10 March 2016
Bluffer-in-Chief D.J. Trump?
I'm still working my way through Steven Pinker's "The Better Angels of Our Nature," and found this:
A subtype of self-serving bias is "positive illusions," considered a bargaining tactic, or a credible bluff.
"In recruiting an ally to support you in a risky venture, in bargaining for the best deal, or in intimidating an adversary into backing down, you stand to gain if you credibly exaggerate your strengths. Believing your own exaggeration is better than cynically lying about it, because the arms race between lying and lie detection has equipped your audience with the means of seeing through barefaced lies.
"As long as your exaggerations are not laughable, your audience cannot afford to ignore your self-assessment altogether, because you have more information about yourself than anyone else does, and you have a built-in incentive not to distort your assessment too much or you would constantly blunder into disasters.

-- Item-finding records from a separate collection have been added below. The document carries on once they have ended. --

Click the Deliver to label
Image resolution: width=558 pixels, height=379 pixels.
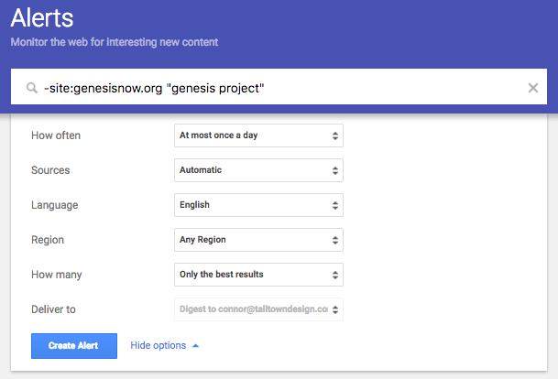[53, 309]
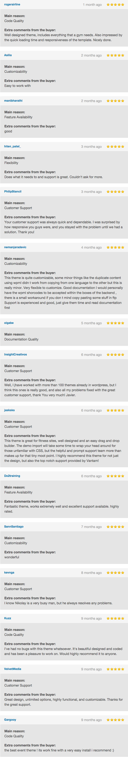
Task: Visit PhilipStancil's profile
Action: point(13,191)
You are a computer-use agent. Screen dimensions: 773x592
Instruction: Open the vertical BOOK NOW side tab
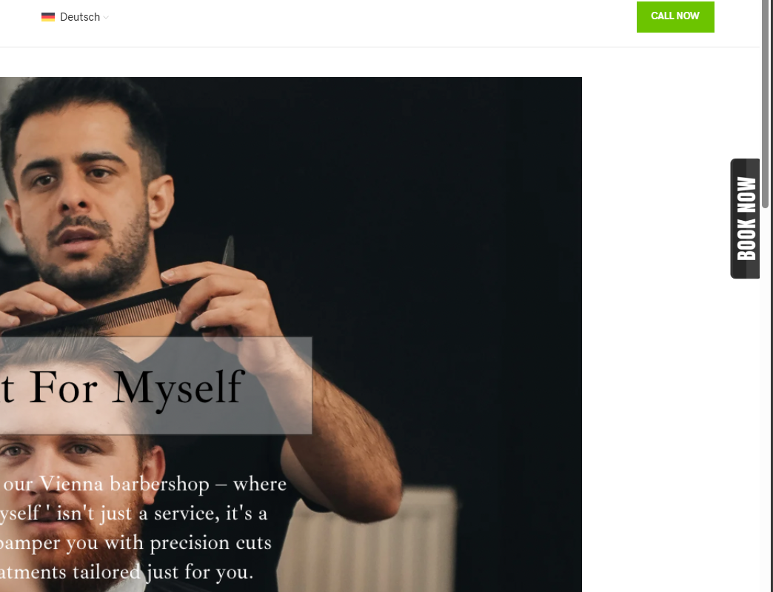point(746,219)
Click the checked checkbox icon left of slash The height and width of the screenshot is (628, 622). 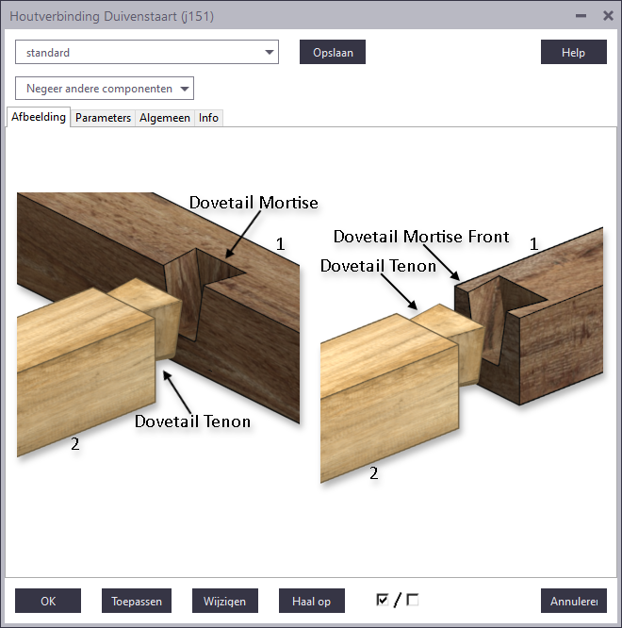(383, 600)
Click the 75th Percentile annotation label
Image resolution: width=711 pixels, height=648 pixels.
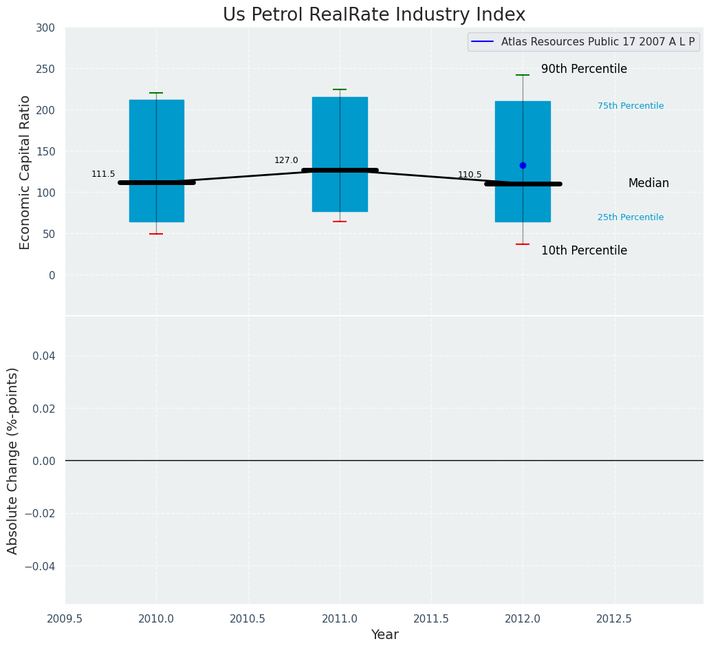(x=631, y=106)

"On the other hand, no individual can afford to be the only honest one in a community of self-enhancers."
So, proportionality is vital. If I were a wine-o-phile, I'd pour a glass of Trump-brand wine and read Trump Magazine. Oh, wait, its Web page says it is not affiliated with Donald J. Trump, and the magazine's out of business. Is Donnie Boy running out of real things to brag/bluff about?